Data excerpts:
------------
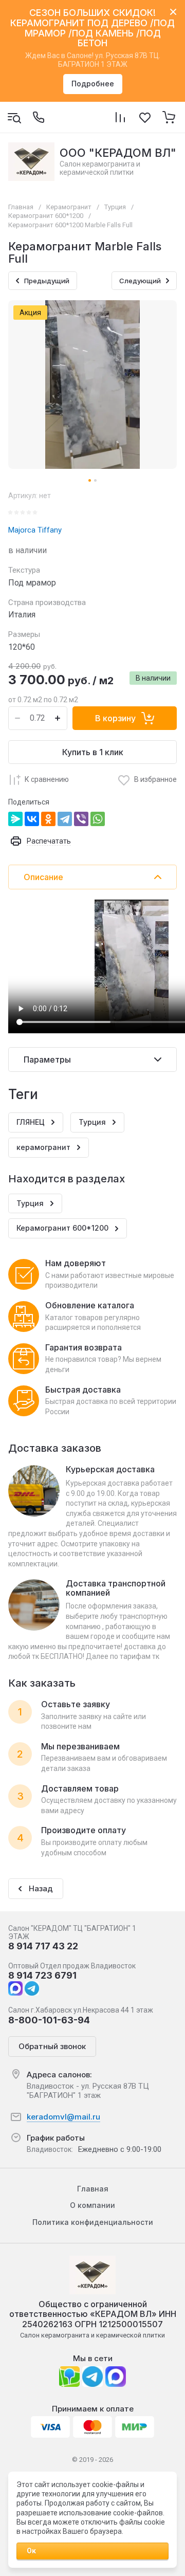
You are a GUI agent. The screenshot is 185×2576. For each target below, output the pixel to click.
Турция (115, 207)
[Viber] (81, 819)
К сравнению (47, 779)
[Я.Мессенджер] (15, 819)
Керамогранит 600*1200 (45, 216)
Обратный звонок (52, 2046)
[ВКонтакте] (32, 819)
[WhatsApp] (97, 819)
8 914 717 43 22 (43, 1946)
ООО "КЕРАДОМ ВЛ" (118, 152)
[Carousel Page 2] (95, 480)
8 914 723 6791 (42, 1975)
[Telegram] (65, 819)
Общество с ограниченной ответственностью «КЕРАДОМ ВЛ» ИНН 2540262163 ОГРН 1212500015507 (92, 2314)
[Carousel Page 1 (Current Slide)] (89, 480)
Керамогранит (68, 207)
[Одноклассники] (48, 819)
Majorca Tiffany (35, 530)
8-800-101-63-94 (49, 2020)
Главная (20, 207)
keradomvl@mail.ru (63, 2117)
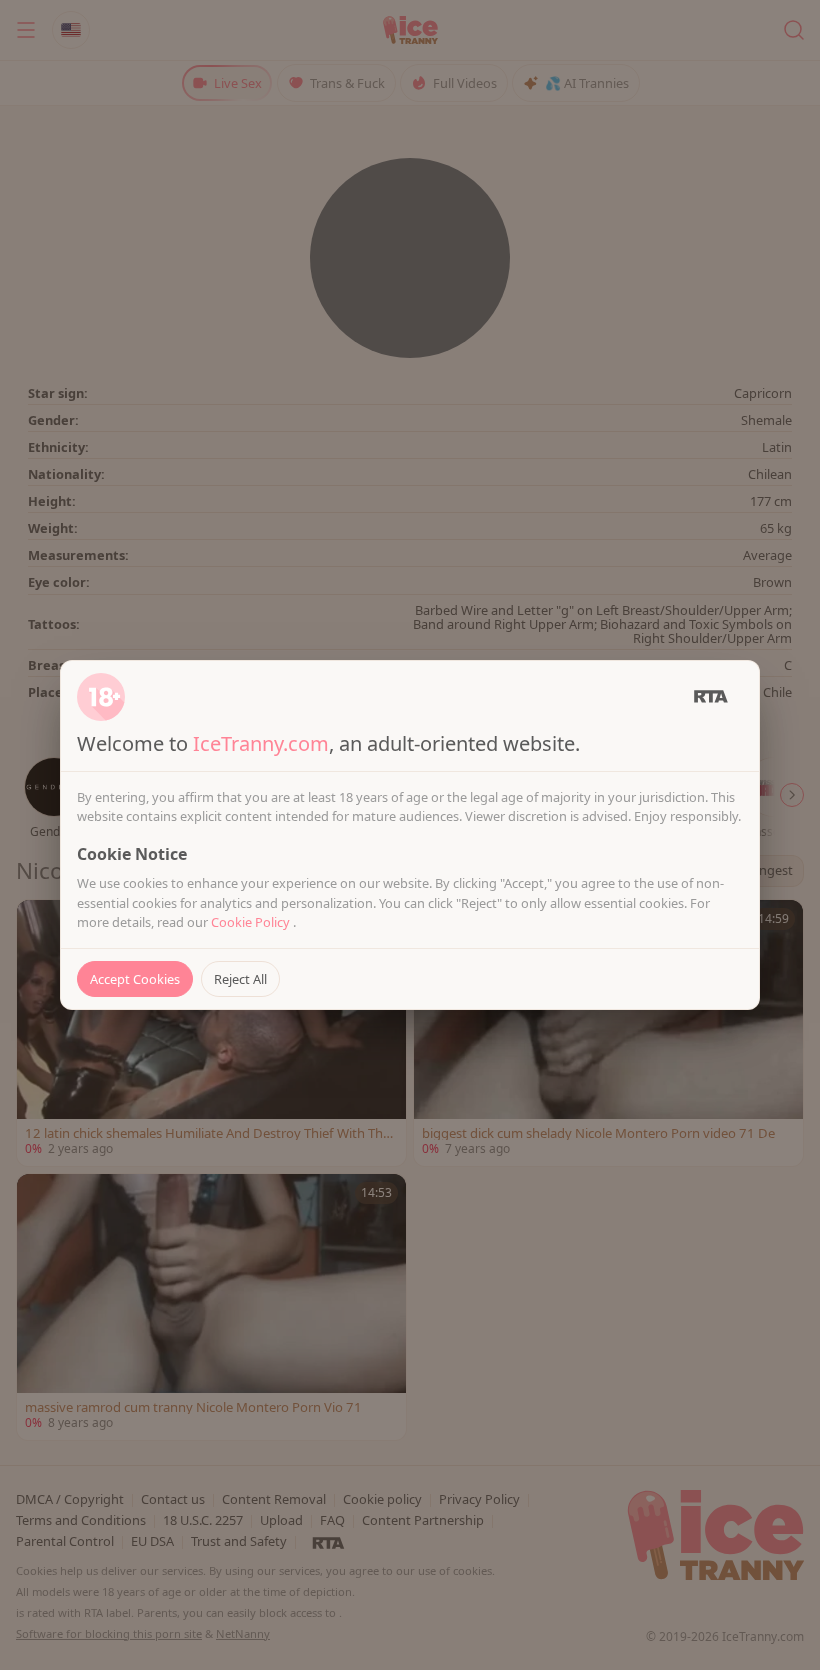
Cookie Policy (252, 922)
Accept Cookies (135, 979)
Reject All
------------
To do: Exactly as written above, print every record, and keep the pictures out.

Solved exercise:
You are a GUI agent. The screenshot is 185×2576. For each target below, output the pixel to click.
Турция (115, 207)
[Viber] (81, 819)
К сравнению (47, 779)
[Я.Мессенджер] (15, 819)
Керамогранит 600*1200 (45, 216)
Обратный звонок (52, 2046)
[ВКонтакте] (32, 819)
[WhatsApp] (97, 819)
8 914 717 43 22 (43, 1946)
ООО "КЕРАДОМ ВЛ" (118, 152)
[Carousel Page 2] (95, 480)
8 914 723 6791 (42, 1975)
[Telegram] (65, 819)
Общество с ограниченной ответственностью «КЕРАДОМ ВЛ» ИНН 2540262163 ОГРН 1212500015507 (92, 2314)
[Carousel Page 1 (Current Slide)] (89, 480)
Керамогранит (68, 207)
[Одноклассники] (48, 819)
Majorca Tiffany (35, 530)
8-800-101-63-94 (49, 2020)
Главная (20, 207)
keradomvl@mail.ru (63, 2117)
Cookie Policy (252, 922)
Accept Cookies (135, 979)
Reject All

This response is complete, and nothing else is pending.